Quanto è sadica la scrittura di Fitzek? Ma soprattutto da quando e quanto il nostro desiderio di una lettura così lo è? Questo mi ha destabilizzato 😱
L’internato Sebastian Fitzek recensione
Max Berkhoff è un bambino scomparso ormai da un anno, senza un colpevole, senza una motivazione e senza una sentenza. Il padre è convinto che un uomo recluso in un ospedale psichiatrico, che ha commesso crimini orribili, sia il responsabile e per farlo confessare si introduce in quel luogo dove il confine tra follia e verità si assottiglia.
L’internato di Sebastian Fitzek è un thriller caratterizzato da un piacere sadico (è una parola che è rimbombata nella mia testa per tutta la lettura e ora devo riproporvela all’infinito) che nello stesso tempo appaga e spaventa chi legge!

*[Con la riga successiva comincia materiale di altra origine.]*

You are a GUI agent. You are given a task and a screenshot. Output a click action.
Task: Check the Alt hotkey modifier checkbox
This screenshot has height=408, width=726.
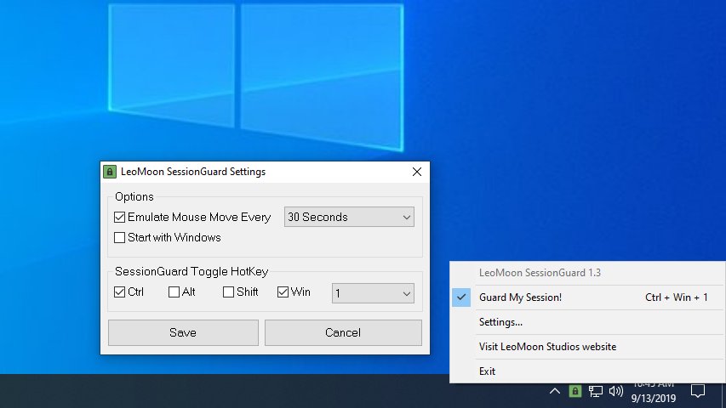click(174, 292)
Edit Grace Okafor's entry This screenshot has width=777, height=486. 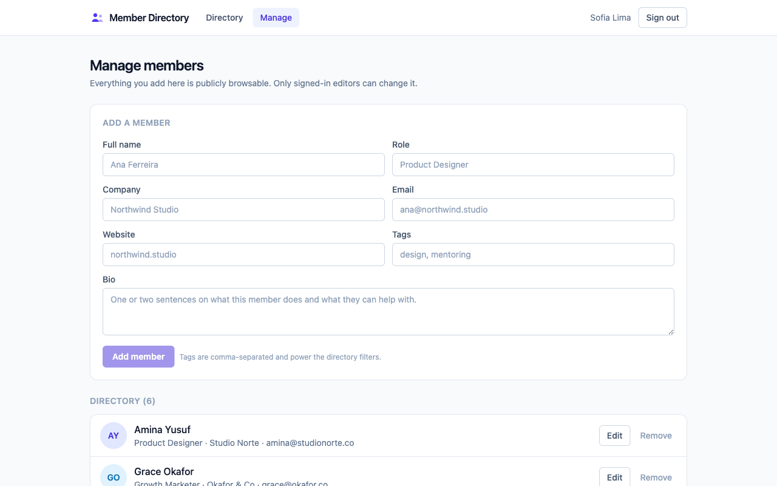pos(614,477)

La scrittura di Fitzek ormai la conosciamo: è fluida, paurosamente accogliente, pungente e chi ha intrapreso la lettura dei sui libri difficilmente può farne a meno. È una trappola in cui noi vogliamo essere catturati. Ogni volta.
La storia mi è piaciuta, ha dei colpi di scena pazzeschi e intrattiene parecchio.
Ottimo per qualsiasi stagione.
Voto: 8
Ho ricevuto una copia di questo libro da parte di Fazi che ringrazio.